RECORD EXCERPTS:
************
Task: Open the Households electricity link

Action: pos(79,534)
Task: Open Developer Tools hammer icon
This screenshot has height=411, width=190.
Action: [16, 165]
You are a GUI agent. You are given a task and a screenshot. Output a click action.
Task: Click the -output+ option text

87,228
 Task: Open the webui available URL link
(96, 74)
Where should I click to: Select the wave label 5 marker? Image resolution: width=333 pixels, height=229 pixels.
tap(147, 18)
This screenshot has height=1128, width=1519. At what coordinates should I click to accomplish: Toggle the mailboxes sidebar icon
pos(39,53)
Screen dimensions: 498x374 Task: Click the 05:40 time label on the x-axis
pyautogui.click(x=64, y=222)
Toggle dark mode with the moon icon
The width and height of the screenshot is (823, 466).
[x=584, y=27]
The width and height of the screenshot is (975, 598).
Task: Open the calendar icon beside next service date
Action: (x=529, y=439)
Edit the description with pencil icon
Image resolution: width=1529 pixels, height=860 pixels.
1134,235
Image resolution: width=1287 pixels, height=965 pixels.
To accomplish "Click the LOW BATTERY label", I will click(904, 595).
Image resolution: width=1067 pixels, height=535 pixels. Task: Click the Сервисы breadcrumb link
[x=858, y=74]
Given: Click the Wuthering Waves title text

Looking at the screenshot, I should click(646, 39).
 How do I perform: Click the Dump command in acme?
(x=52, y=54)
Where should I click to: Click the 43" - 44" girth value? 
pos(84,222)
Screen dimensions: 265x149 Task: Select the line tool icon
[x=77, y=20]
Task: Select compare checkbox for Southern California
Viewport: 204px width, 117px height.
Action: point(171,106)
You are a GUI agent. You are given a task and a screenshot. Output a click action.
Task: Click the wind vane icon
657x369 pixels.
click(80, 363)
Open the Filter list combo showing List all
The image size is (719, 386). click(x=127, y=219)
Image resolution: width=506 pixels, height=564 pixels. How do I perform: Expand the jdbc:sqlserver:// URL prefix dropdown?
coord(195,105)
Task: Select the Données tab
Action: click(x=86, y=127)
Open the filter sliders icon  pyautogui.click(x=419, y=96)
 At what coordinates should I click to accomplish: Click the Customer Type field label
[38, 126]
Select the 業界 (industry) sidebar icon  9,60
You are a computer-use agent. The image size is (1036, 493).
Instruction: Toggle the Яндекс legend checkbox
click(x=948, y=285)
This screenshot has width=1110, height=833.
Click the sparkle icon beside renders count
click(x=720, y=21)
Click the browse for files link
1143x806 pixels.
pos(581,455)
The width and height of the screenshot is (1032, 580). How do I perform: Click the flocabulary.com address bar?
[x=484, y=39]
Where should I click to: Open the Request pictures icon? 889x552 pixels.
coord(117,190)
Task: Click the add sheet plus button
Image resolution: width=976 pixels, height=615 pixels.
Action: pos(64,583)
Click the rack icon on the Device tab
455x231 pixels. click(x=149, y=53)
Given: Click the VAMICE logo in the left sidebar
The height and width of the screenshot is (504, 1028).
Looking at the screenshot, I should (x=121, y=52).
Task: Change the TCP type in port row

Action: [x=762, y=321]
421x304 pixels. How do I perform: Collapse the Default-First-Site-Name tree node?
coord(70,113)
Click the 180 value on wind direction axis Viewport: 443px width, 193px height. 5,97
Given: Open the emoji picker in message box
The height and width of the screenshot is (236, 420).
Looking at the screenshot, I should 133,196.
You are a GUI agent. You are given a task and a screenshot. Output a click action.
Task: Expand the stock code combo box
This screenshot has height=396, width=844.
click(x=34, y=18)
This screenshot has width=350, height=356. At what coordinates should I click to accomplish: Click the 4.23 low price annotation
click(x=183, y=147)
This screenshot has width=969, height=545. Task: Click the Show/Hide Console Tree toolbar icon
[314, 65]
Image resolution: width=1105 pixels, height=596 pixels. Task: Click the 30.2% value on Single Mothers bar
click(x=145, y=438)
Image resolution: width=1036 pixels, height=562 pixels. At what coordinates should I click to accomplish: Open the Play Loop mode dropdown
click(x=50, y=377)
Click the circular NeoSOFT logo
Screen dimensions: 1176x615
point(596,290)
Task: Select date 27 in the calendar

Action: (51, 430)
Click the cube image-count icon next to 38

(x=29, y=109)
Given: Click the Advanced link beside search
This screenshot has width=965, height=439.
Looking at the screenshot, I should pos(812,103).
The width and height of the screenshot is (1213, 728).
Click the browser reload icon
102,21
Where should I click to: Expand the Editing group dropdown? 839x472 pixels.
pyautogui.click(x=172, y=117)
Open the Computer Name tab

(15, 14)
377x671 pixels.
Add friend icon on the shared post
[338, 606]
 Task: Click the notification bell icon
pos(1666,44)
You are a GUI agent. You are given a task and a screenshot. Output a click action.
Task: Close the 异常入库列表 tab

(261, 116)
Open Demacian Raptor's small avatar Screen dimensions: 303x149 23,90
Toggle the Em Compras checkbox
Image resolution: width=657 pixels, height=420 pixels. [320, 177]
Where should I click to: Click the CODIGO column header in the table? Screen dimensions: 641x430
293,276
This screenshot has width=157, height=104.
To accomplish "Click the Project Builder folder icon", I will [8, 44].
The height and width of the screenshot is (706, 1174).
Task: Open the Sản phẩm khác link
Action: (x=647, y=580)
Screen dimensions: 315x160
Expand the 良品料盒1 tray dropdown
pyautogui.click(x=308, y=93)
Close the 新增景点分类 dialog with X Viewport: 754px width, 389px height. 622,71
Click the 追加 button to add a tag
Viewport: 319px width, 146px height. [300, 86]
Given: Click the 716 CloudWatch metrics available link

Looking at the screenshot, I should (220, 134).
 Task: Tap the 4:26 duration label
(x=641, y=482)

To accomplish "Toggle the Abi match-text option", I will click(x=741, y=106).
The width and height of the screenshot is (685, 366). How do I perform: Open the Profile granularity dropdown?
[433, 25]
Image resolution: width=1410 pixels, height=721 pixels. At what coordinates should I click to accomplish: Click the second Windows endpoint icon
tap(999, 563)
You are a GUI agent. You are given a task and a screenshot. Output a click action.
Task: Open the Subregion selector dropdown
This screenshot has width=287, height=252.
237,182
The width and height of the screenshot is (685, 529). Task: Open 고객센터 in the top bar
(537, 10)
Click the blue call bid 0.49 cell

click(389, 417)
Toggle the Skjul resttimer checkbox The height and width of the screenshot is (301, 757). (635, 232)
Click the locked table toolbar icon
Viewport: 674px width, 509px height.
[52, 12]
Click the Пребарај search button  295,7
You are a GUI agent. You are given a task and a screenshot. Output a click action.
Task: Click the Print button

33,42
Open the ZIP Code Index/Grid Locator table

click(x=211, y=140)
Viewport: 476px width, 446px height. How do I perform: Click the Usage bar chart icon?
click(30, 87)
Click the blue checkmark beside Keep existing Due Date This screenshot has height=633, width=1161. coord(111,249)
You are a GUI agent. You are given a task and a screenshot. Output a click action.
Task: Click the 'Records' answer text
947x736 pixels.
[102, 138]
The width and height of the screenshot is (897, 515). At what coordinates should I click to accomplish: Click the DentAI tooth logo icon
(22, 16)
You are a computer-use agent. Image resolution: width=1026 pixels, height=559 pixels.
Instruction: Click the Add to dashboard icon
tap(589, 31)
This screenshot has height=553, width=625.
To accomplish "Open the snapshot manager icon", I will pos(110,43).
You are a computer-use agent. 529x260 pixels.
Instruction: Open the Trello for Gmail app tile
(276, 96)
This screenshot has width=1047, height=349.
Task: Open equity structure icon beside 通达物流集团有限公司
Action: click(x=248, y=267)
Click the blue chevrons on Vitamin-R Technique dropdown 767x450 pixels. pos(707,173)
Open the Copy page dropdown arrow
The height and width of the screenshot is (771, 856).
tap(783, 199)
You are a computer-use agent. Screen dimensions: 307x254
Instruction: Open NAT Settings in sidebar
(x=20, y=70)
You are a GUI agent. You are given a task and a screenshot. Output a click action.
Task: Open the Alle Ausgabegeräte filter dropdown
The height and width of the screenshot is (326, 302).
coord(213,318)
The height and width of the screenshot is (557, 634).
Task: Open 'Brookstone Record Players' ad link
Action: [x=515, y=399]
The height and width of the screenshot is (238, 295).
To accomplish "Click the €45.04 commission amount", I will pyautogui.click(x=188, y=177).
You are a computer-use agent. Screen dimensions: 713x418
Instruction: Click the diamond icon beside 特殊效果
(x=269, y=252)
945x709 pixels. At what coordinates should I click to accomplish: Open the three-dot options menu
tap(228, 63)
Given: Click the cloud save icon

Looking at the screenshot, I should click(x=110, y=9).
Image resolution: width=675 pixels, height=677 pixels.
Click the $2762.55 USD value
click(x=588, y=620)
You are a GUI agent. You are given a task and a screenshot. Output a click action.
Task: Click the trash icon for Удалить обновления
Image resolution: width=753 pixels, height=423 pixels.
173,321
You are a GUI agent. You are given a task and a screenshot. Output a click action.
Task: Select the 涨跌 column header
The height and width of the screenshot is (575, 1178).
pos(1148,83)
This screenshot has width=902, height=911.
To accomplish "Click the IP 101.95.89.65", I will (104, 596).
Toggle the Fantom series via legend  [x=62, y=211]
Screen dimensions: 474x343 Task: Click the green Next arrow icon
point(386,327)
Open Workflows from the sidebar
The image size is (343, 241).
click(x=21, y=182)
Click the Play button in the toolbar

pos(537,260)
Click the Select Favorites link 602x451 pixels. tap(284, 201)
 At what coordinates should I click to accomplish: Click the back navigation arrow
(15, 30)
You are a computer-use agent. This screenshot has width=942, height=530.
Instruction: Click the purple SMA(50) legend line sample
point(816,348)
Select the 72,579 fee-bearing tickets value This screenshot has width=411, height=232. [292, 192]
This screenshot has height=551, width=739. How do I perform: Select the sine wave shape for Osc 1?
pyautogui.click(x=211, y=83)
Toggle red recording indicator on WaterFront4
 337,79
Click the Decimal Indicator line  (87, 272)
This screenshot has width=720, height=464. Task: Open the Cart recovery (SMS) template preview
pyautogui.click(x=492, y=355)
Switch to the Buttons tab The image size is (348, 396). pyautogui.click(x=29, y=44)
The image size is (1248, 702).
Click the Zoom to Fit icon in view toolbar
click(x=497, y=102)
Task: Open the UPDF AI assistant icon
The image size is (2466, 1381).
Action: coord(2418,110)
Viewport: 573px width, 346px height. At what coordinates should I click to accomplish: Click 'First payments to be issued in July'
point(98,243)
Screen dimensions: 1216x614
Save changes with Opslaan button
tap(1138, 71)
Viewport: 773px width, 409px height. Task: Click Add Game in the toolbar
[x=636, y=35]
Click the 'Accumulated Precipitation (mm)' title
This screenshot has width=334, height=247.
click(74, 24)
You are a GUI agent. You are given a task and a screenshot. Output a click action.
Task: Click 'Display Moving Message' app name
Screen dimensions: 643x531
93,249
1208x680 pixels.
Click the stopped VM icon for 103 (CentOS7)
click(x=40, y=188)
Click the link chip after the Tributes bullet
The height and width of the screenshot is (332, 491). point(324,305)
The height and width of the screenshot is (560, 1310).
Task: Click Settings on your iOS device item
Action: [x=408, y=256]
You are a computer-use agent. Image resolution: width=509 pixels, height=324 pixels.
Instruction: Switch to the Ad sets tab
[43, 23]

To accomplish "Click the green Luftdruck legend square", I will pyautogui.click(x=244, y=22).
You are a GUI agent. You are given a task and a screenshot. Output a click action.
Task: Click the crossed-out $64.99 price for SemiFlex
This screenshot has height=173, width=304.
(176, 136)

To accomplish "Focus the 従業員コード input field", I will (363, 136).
************
AIM: Please copy the records exactly, from the line containing "Click the 追加 button to add a tag" through the line containing "Click the blue checkmark", with both of those lines included.

RESULT FOR THIS TASK:
Click the 追加 button to add a tag
Viewport: 319px width, 146px height. [300, 86]
Given: Click the 716 CloudWatch metrics available link

Looking at the screenshot, I should (220, 134).
 Task: Tap the 4:26 duration label
(x=641, y=482)

To accomplish "Toggle the Abi match-text option", I will click(x=741, y=106).
The width and height of the screenshot is (685, 366). How do I perform: Open the Profile granularity dropdown?
[433, 25]
Image resolution: width=1410 pixels, height=721 pixels. At what coordinates should I click to accomplish: Click the second Windows endpoint icon
tap(999, 563)
You are a GUI agent. You are given a task and a screenshot. Output a click action.
Task: Open the Subregion selector dropdown
This screenshot has width=287, height=252.
237,182
The width and height of the screenshot is (685, 529). Task: Open 고객센터 in the top bar
(537, 10)
Click the blue call bid 0.49 cell

click(389, 417)
Toggle the Skjul resttimer checkbox The height and width of the screenshot is (301, 757). (635, 232)
Click the locked table toolbar icon
Viewport: 674px width, 509px height.
[52, 12]
Click the Пребарај search button  295,7
You are a GUI agent. You are given a task and a screenshot. Output a click action.
Task: Click the Print button

33,42
Open the ZIP Code Index/Grid Locator table

click(x=211, y=140)
Viewport: 476px width, 446px height. How do I perform: Click the Usage bar chart icon?
click(30, 87)
Click the blue checkmark beside Keep existing Due Date This screenshot has height=633, width=1161. coord(111,249)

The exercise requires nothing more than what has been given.